Выбивали из заключенных казаков свидетельские показания «О контрреволюционной деятельности писателя Шолохова». Подключили и Погорелова. Тот отказался, но ему пригрозили. Иван Семенович обо всем рассказал Шолохову. Дело принимало серьезный оборот. Пошли анонимки в Вешенский райком партии с признаниями тех, кого заставляли клеветать на своего знаменитого земляка. Вот тогда-то Шолохов, Погорелов и Луговой разными путями поехали в Москву добиваться правды.

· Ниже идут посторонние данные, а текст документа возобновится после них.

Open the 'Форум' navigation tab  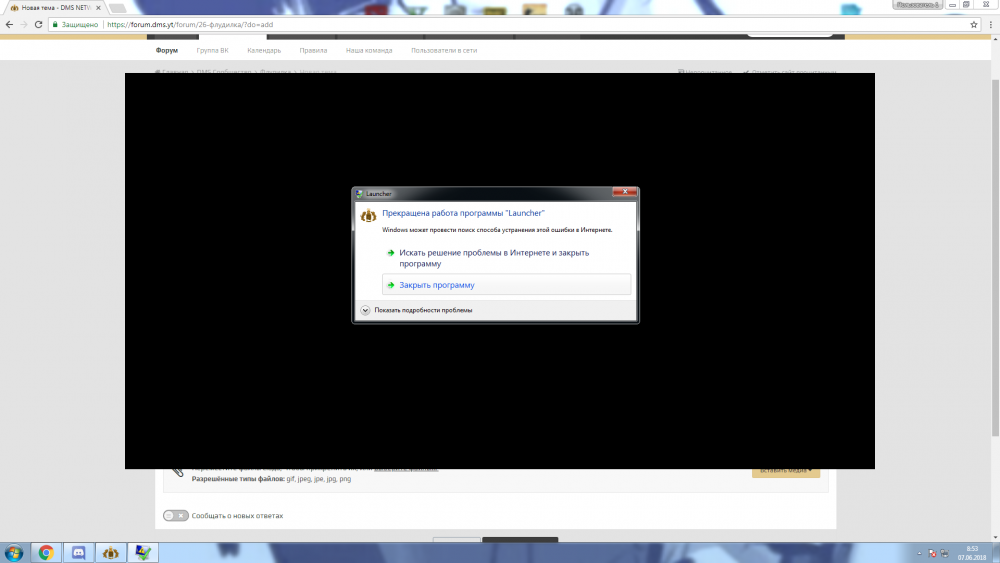167,50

…Все происходило в кабинете Сталина, который понимал, что его подручные встали на опасный путь. Всемирная слава Шолохова ограждала Михаила Александровича от кровавой расправы. Тем более что Погорелов документально доказал, что компромат и травля Шолохова были специально организованы, чтобы отомстить писателю за его успешные действия по освобождению невинных. Иван Семенович, будучи опытным работником, на всякий случай получил записку местного чекиста о встречах с ним на явочной квартире. И когда тот пытался все отрицать, Погорелов положил на стол документ…
Все закончилось благополучно. Но память о тех опасных временах осталась в душе Шолохова на всю жизнь.

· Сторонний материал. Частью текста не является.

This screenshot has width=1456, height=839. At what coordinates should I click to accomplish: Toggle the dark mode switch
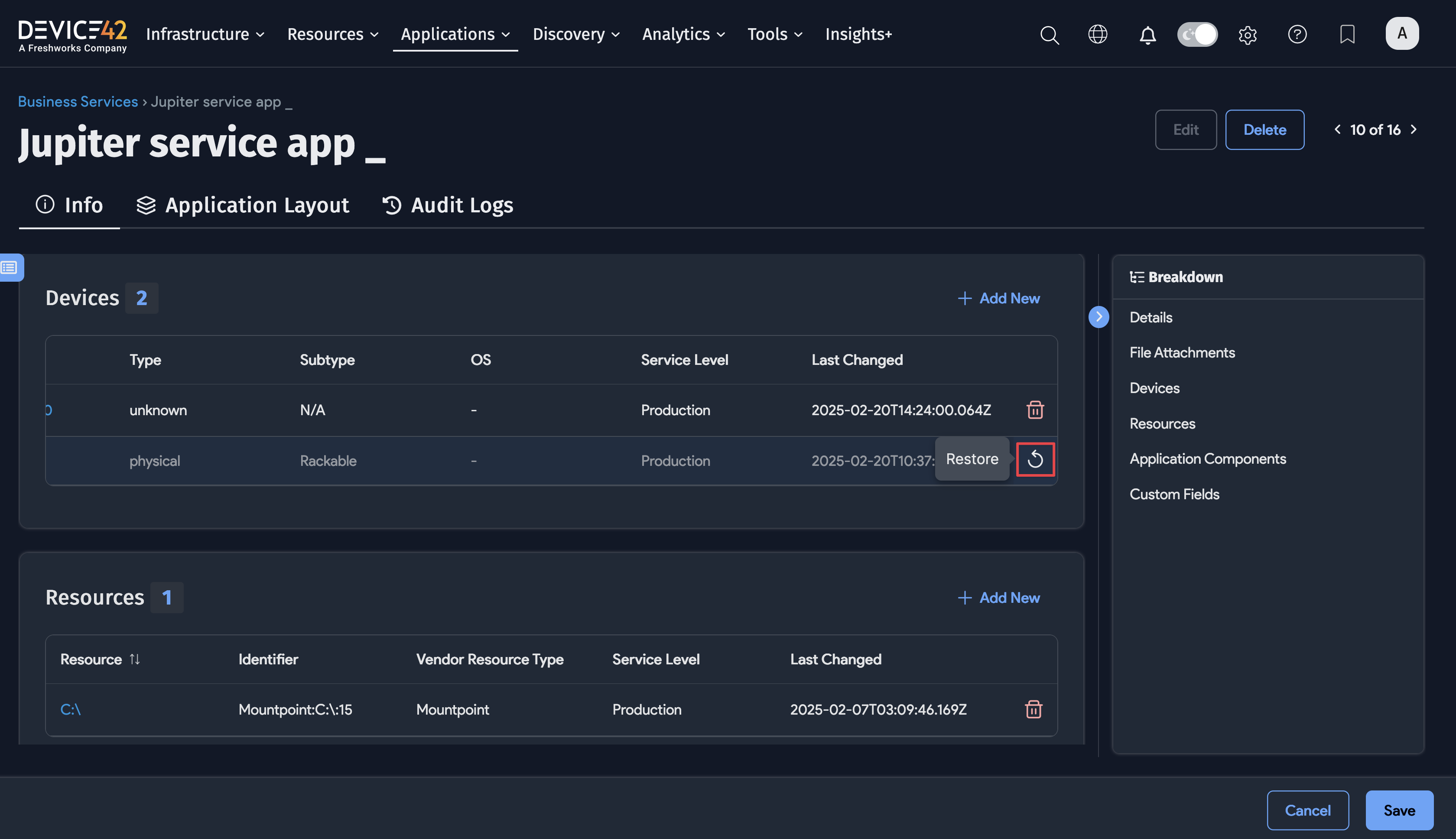(1197, 34)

Вот почему, когда Иван Семенович оказался не у дел – без работы, без средств, в полном отчаянии, Михаил Александрович пригласил его к себе в Вешки, сделав верного друга своим помощником. Четыре года он был рядом с великим писателем, который очень любил его и очень ценил. Я почувствовал это доброе отношение Шолохова к Погорелову, когда мы сидели за одним столом и автор «Тихого Дона» внимательно слушал старого друга. В глазах Михаила Александровича на какое-то мгновение мелькнула едва уловимая грусть и какая-то затаенная боль. Может быть, он вновь вспомнил о горьких и опасных временах, что пережил вместе со своими друзьями.

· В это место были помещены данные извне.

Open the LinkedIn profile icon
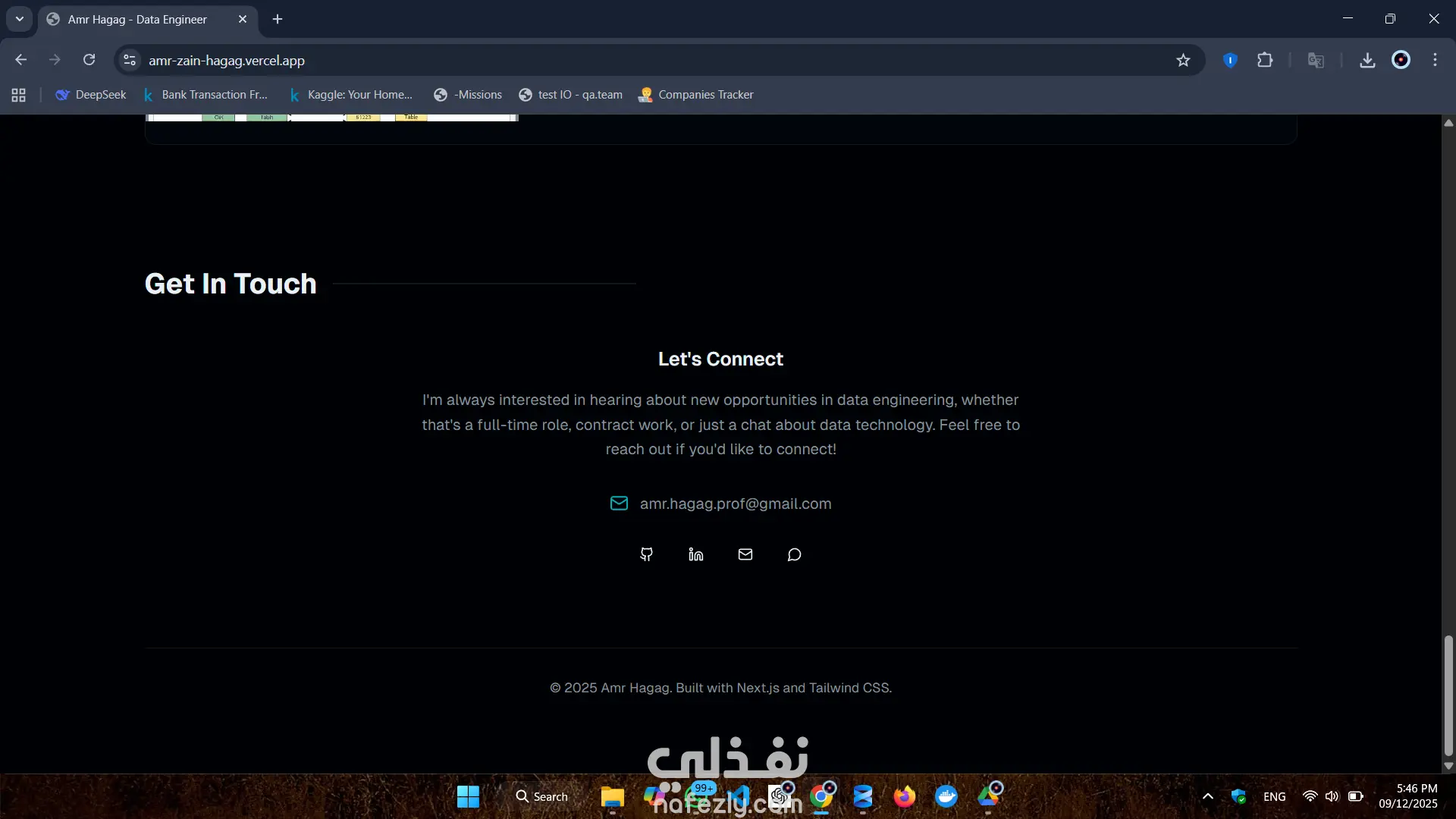 tap(695, 554)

Странное это было ощущение – находиться рядом с Шолоховым. Я постоянно ловил себя на мысли, что он слишком «заземлен», чтобы казаться великим. А, может, в этом и есть проявление Божьего дара – не отличаться в обыденной жизни от простых смертных. По крайней мере, я чувствовал себя легко и просто, словно мы были с Шолоховым хорошо знакомы и даже близки. И словно я не Андрей Дементьев, а, по меньшей мере, Федор Иванович Тютчев или Антон Павлович Чехов, кому было бы по чину вот так запросто беседовать с классиком мировой литературы.
И еще я с горечью вспомнил все те злые наветы, о которых был наслышан и о которых читал, что Шолохов по молодости лет никак не мог написать «Тихий Дон». Но что делать тогда с Лермонтовым, который чуть ли не в детстве взялся за «Демона» и в молодые, шолоховские годы создал «Маскарад»? И как отнестись к авторству романа «Евгений Онегин», если эту великую «энциклопедию русской жизни» Пушкин начал в 23 года? Просто Бог избирает одних быть гениальными смолоду, а других таким даром не награждает. На кого тут обижаться? И совсем пустое дело завидовать. Зависть ничего не изменит.